WHAT TO PRODUCE: Turn every line of the rows below into a numbered list. Skip blank lines and leave the pictures out.

ITEMS:
----

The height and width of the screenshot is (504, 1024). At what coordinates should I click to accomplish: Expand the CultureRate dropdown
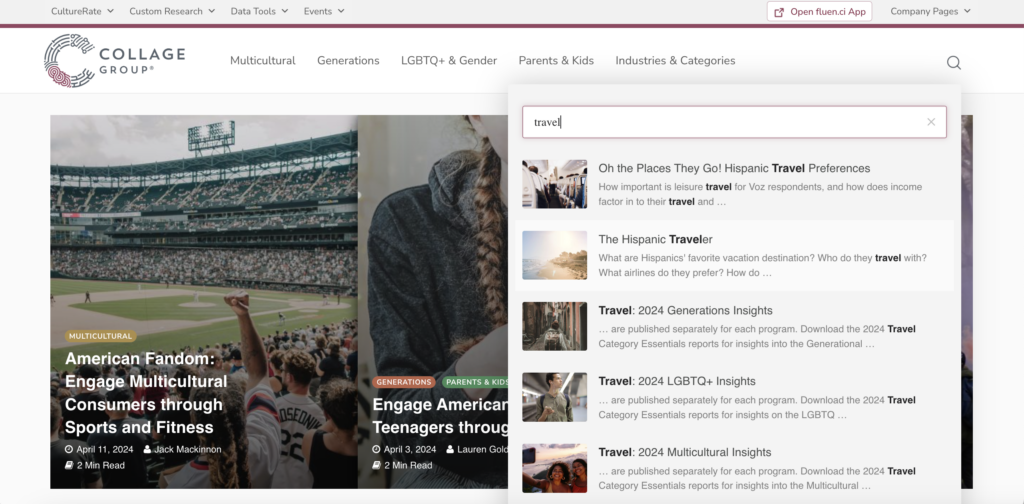tap(82, 11)
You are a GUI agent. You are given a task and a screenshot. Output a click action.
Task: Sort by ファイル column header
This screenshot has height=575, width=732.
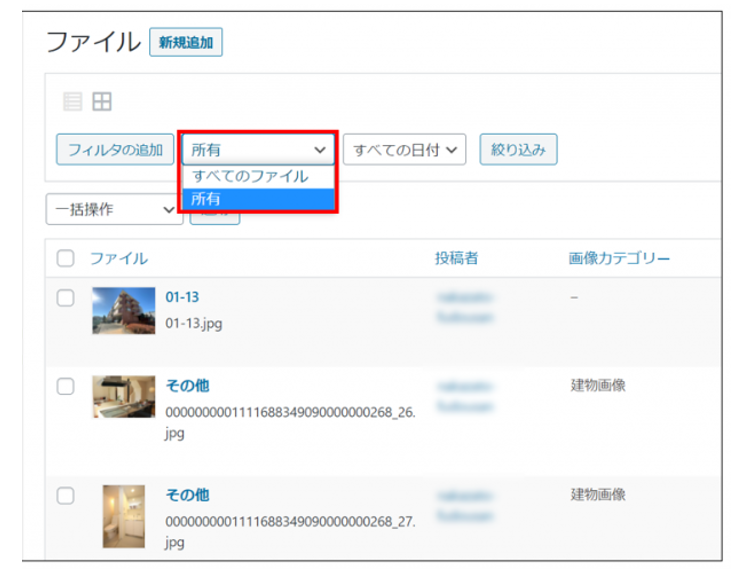point(119,259)
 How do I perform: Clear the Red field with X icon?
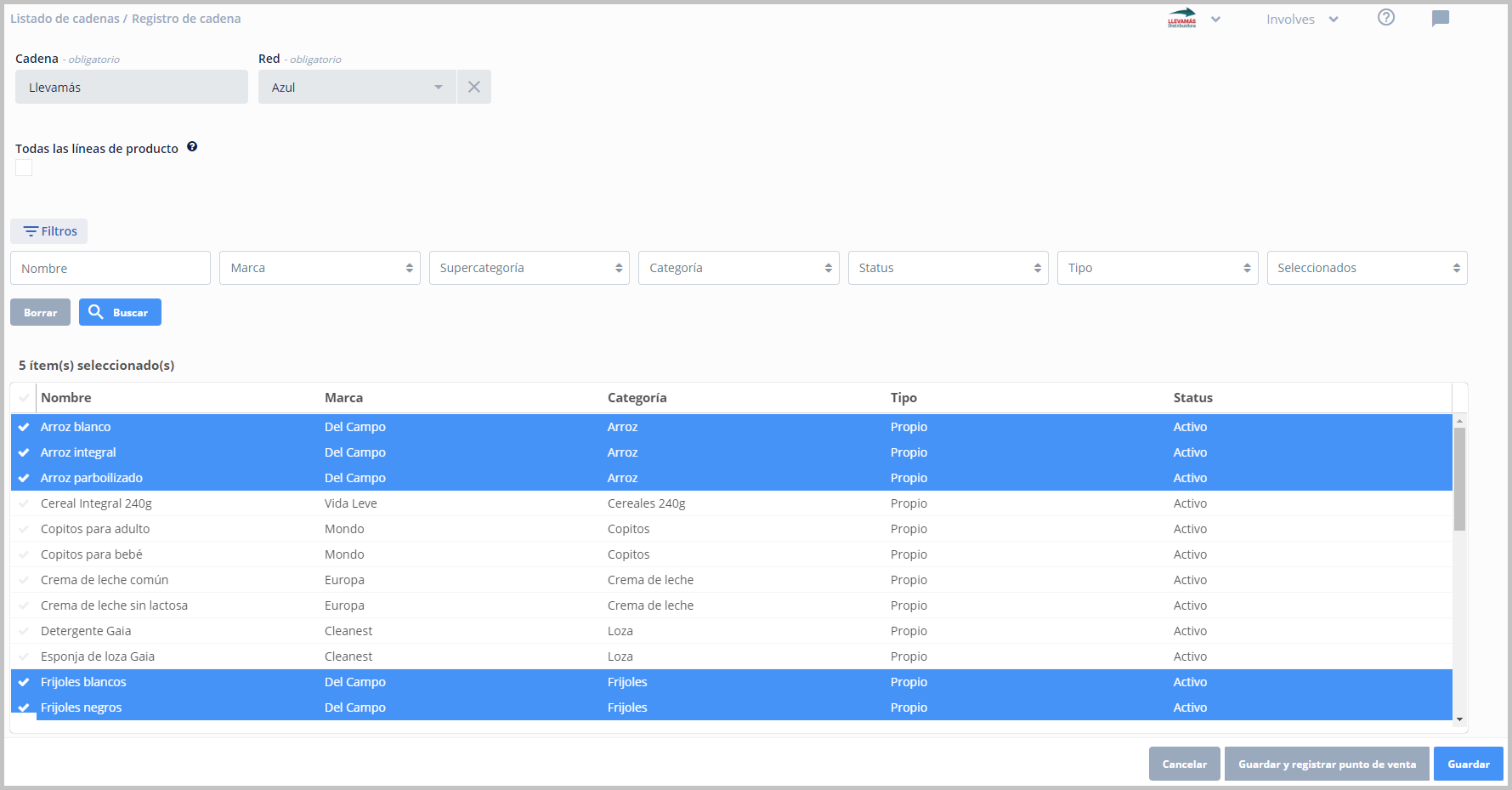click(x=474, y=87)
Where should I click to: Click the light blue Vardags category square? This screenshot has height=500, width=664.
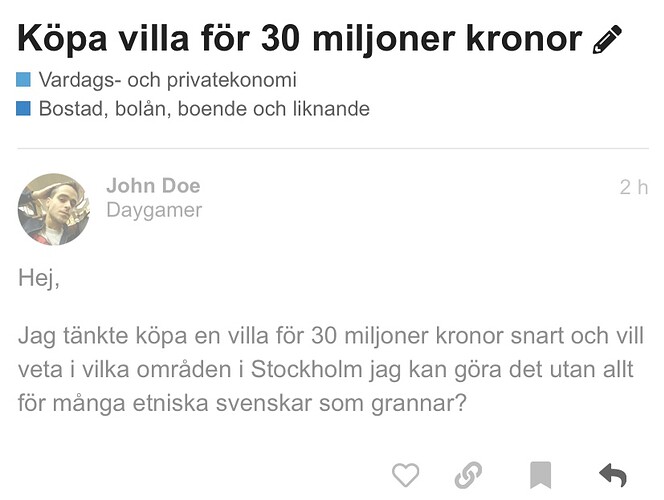pyautogui.click(x=25, y=80)
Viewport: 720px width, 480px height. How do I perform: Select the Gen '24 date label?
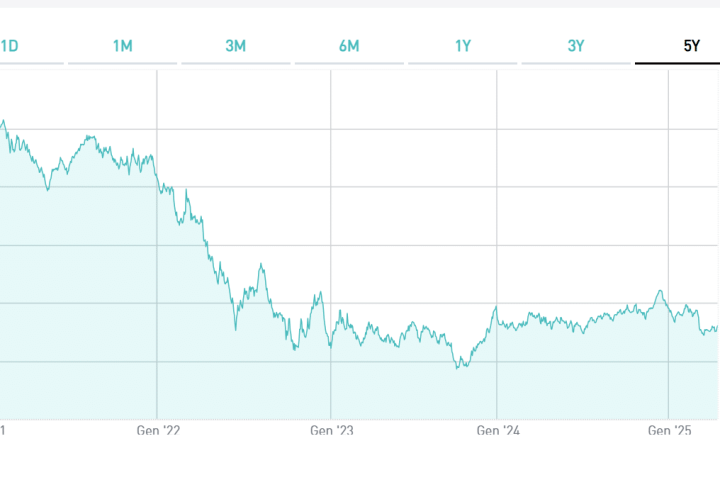[x=497, y=431]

----

RESULT:
1. The height and width of the screenshot is (504, 1024). At what coordinates should I click to accomplish: Expand the CultureRate dropdown
2. tap(82, 11)
3. You are a GUI agent. You are given a task and a screenshot. Output a click action.
4. Task: Sort by ファイル column header
5. This screenshot has height=575, width=732.
6. point(119,259)
7.  How do I perform: Clear the Red field with X icon?
8. click(x=474, y=87)
9. Where should I click to: Click the light blue Vardags category square? This screenshot has height=500, width=664.
10. pyautogui.click(x=25, y=80)
11. Viewport: 720px width, 480px height. How do I perform: Select the Gen '24 date label?
12. [x=497, y=431]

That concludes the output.